Records excerpted from a collection:
----------

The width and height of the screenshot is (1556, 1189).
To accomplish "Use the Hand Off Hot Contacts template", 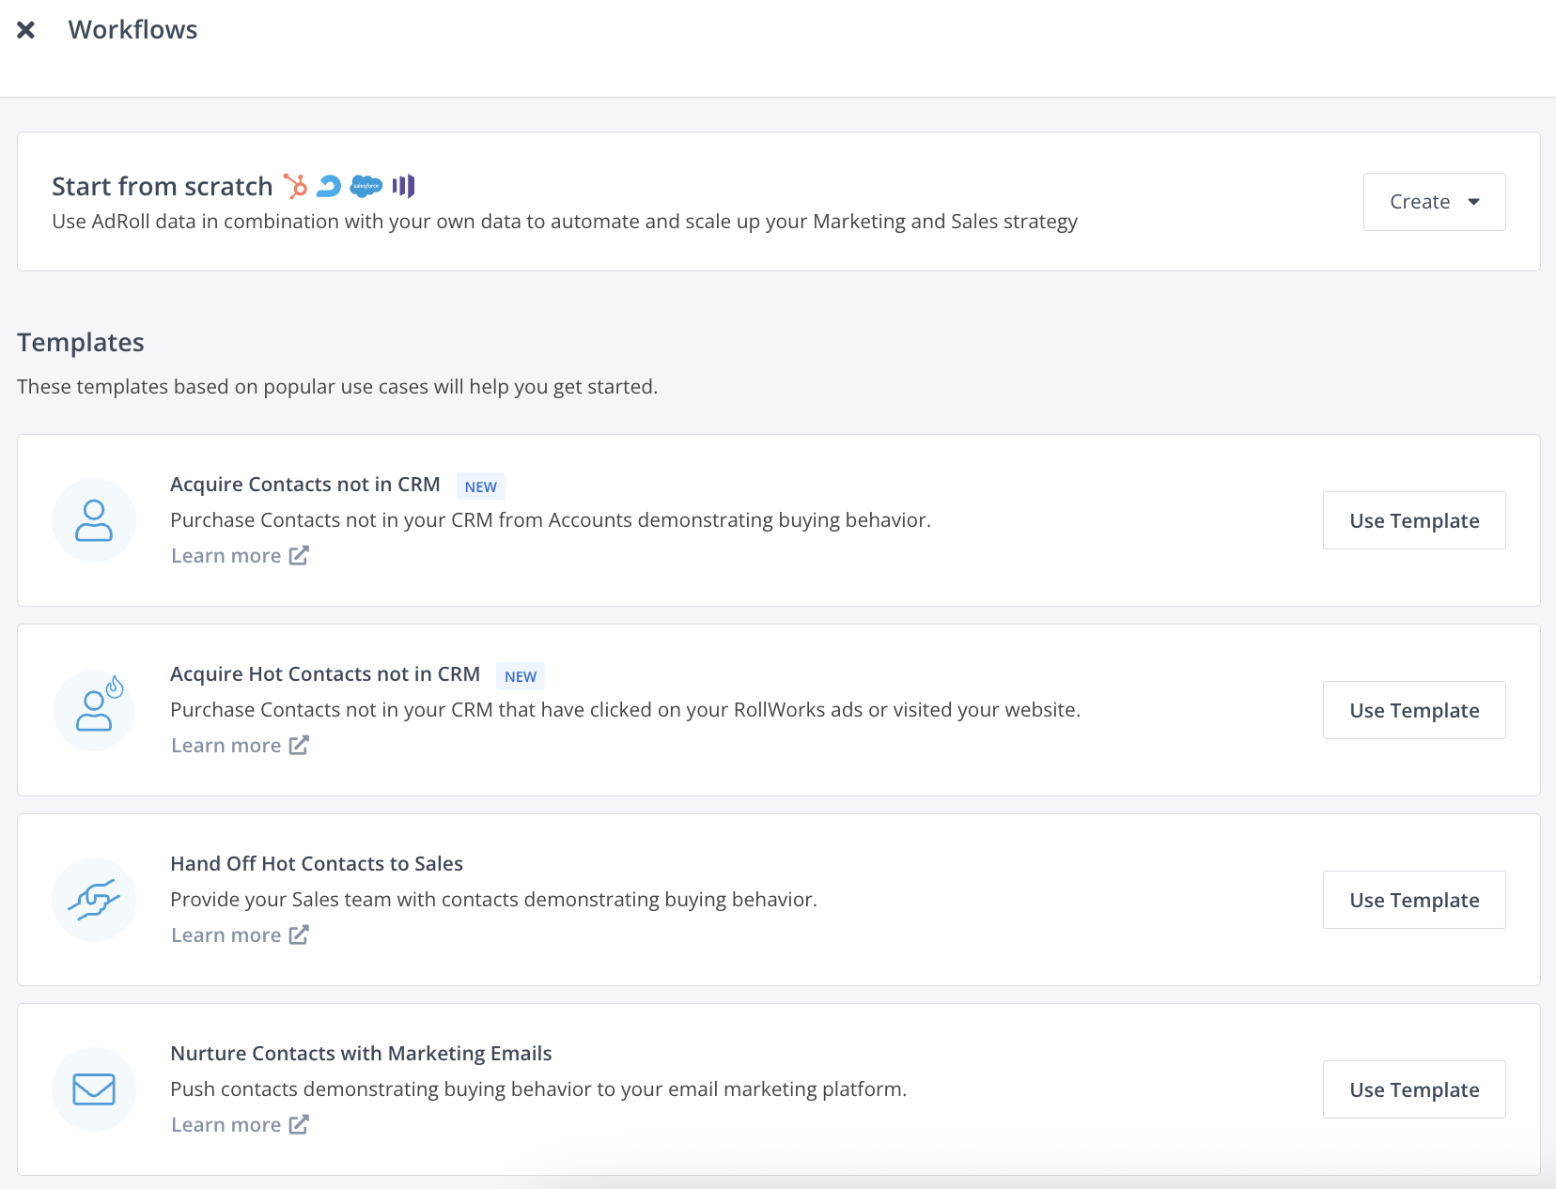I will 1414,900.
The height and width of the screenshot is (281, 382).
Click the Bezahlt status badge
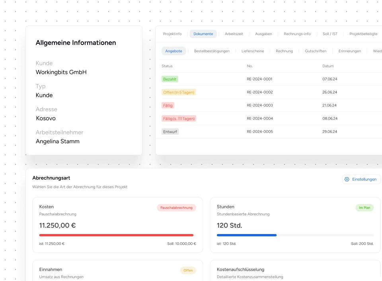coord(170,79)
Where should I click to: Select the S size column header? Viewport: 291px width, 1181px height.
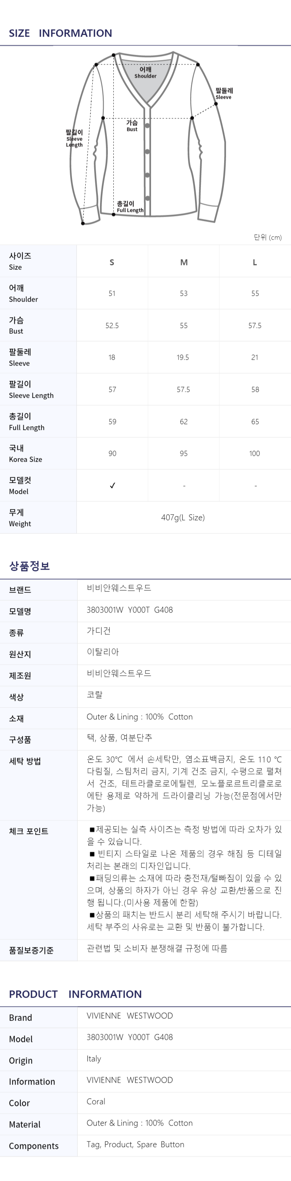pyautogui.click(x=112, y=262)
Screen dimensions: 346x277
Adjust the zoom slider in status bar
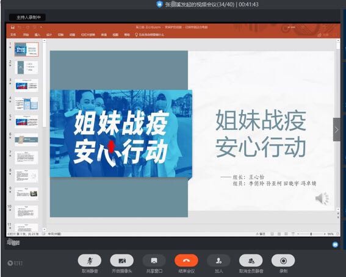pos(311,234)
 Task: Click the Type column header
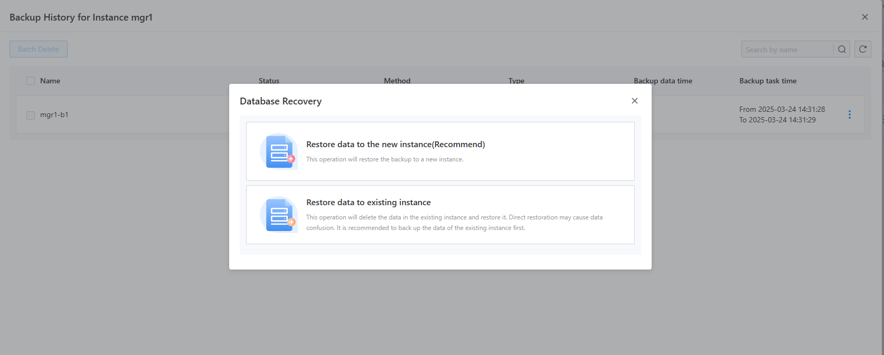(516, 81)
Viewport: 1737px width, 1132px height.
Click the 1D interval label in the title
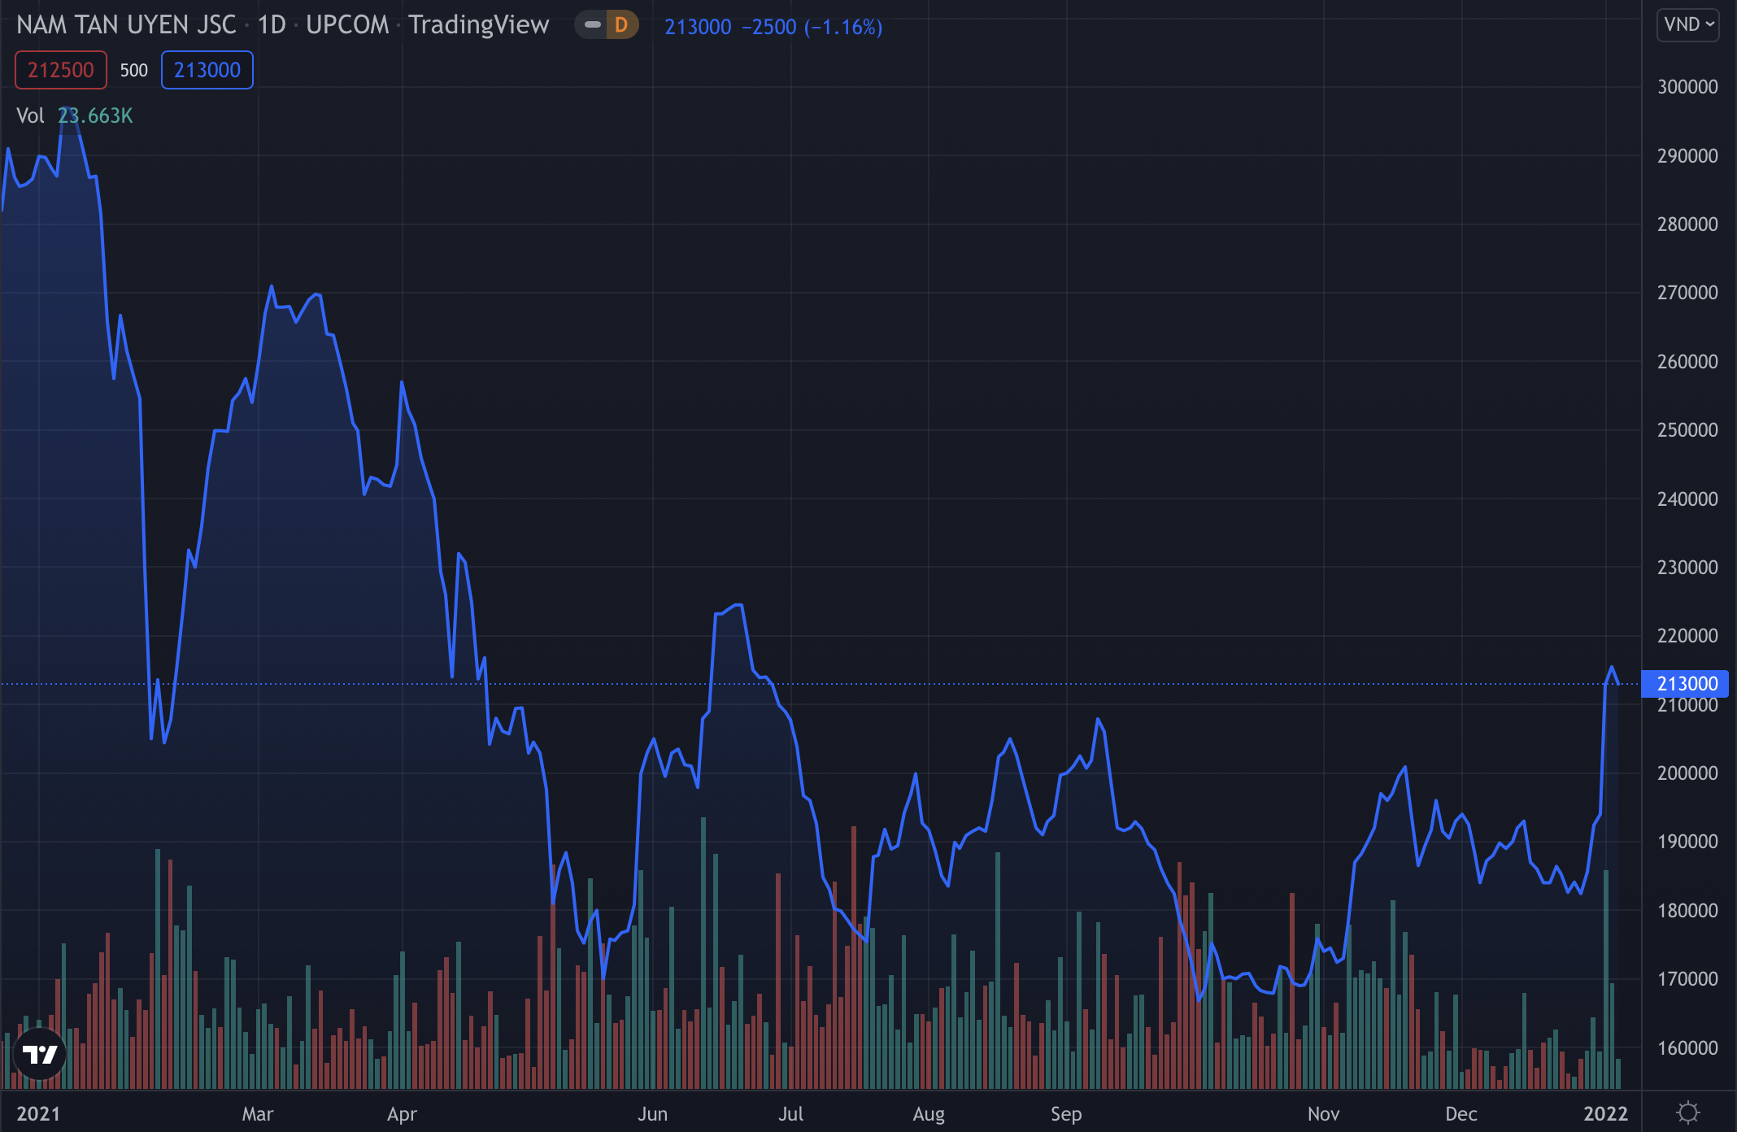pos(272,25)
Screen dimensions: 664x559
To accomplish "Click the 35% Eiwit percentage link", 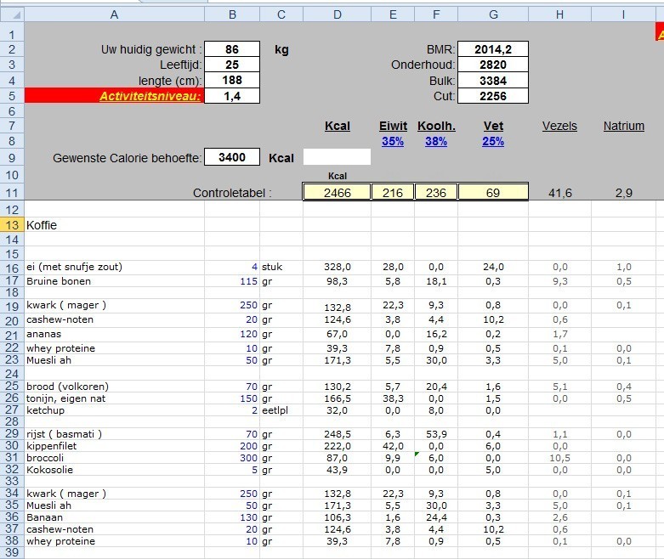I will tap(392, 142).
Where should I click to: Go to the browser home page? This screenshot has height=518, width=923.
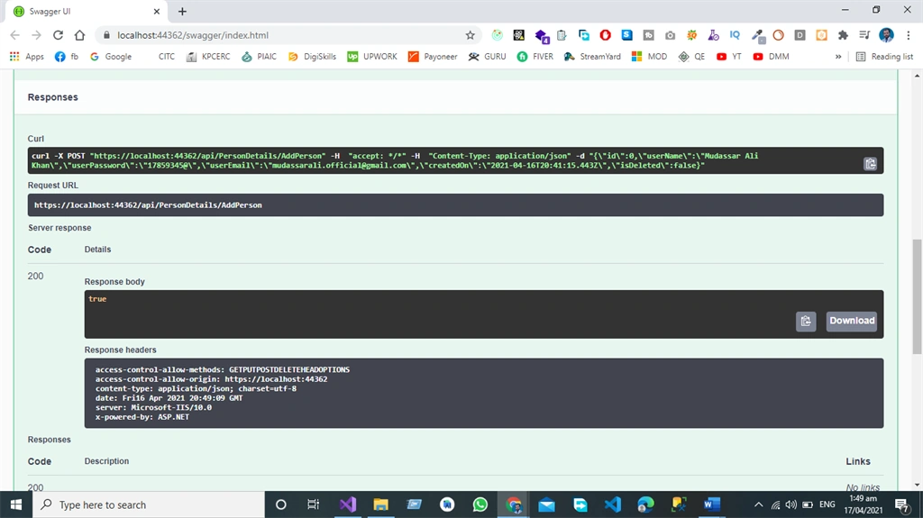(79, 35)
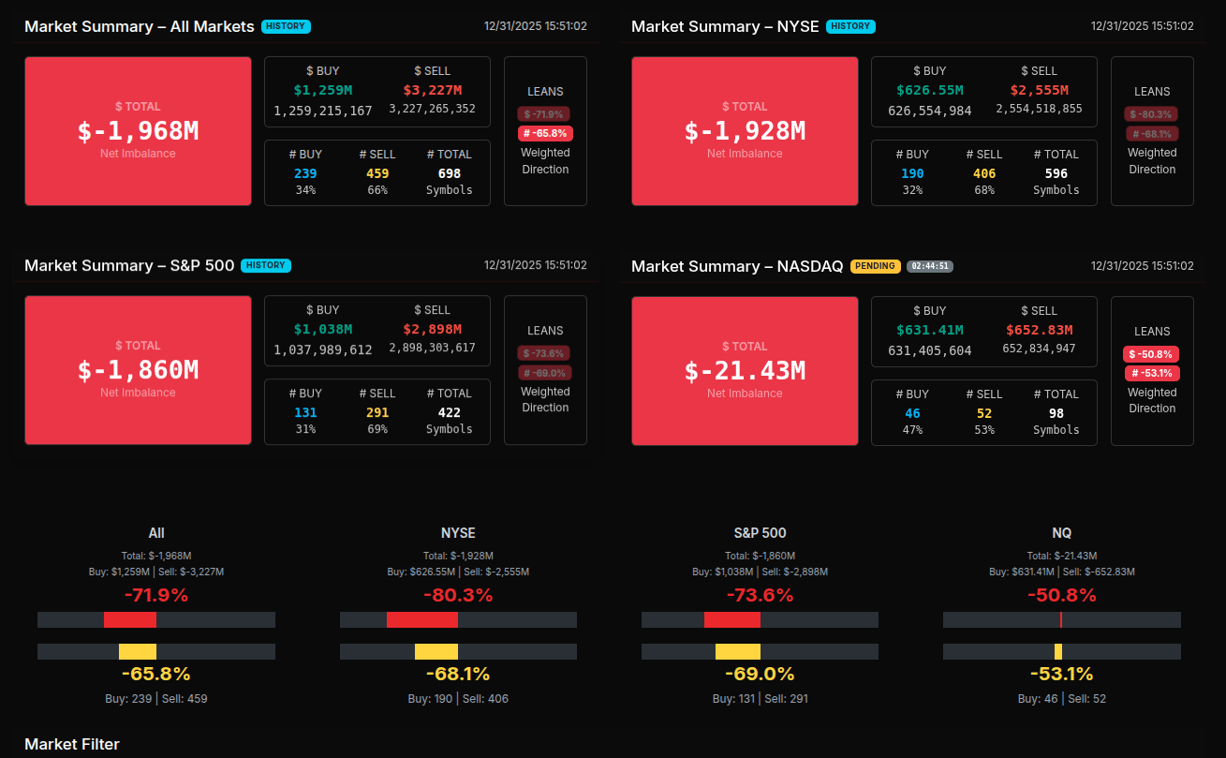The image size is (1226, 758).
Task: Click the yellow bar above NYSE -68.1%
Action: (x=436, y=651)
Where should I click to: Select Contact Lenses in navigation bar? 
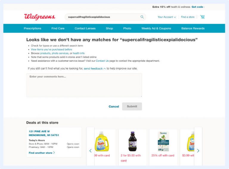point(85,28)
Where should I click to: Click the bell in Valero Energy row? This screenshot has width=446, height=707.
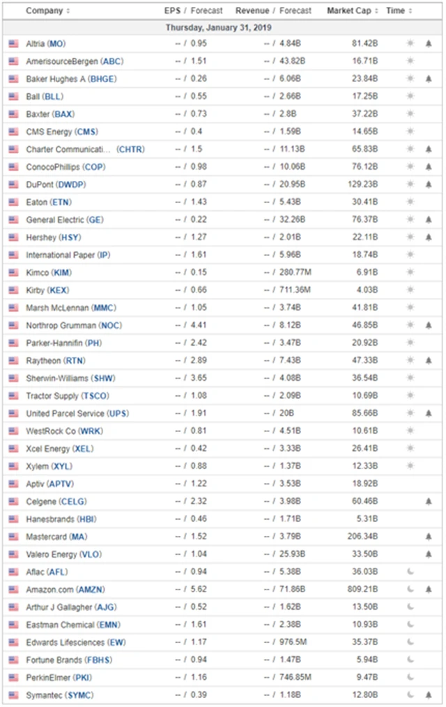[x=429, y=554]
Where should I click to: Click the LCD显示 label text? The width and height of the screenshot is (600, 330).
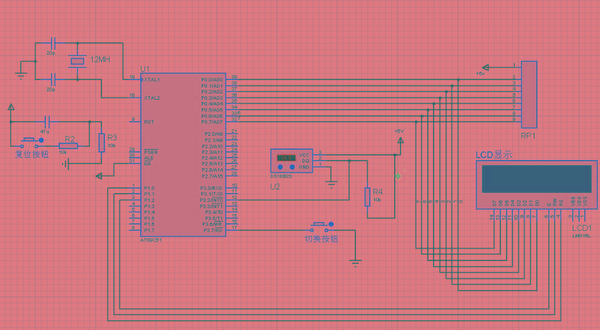[x=493, y=155]
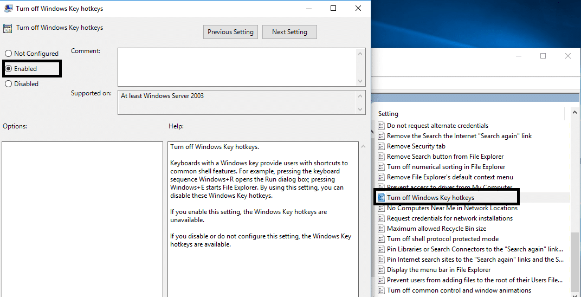Click icon for Turn off shell protocol protected mode
This screenshot has width=581, height=298.
pyautogui.click(x=382, y=239)
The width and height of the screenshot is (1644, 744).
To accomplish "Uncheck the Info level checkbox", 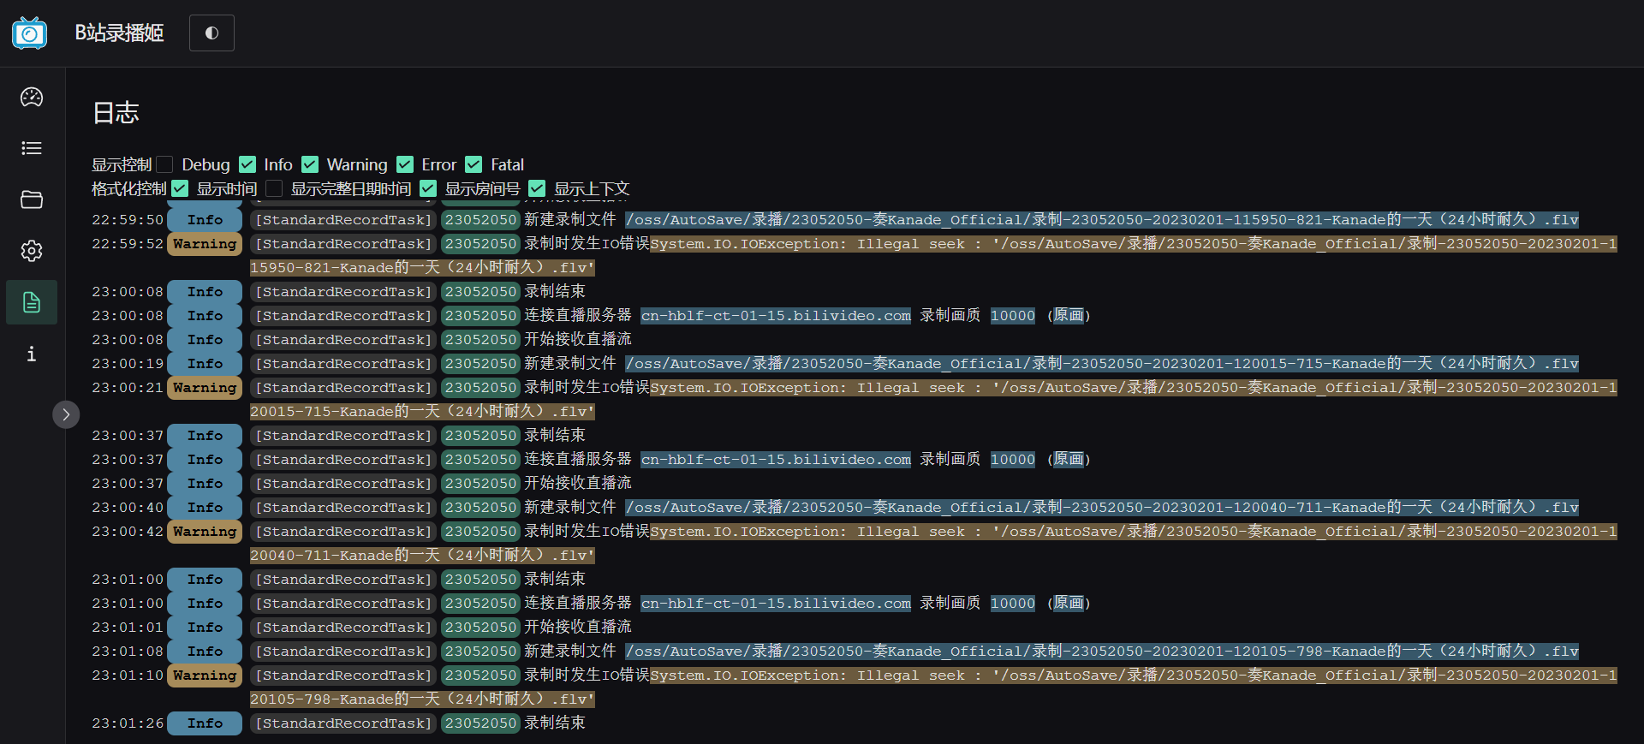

----------

Rewrite the entries from the line with "Where should I click to: Go" to the line with "point(85,28)", replacing "navigation bar" with "top menu" and keeping everything else the same. Omit the pictures from your version.

**SOLUTION FOR THIS PROBLEM:**
Where should I click to: Go to the browser home page? This screenshot has height=518, width=923.
(79, 35)
The image size is (1226, 758).
Task: Click the yellow bar above NYSE -68.1%
Action: (x=436, y=651)
Where should I click to: Select Contact Lenses in top menu? 
point(85,28)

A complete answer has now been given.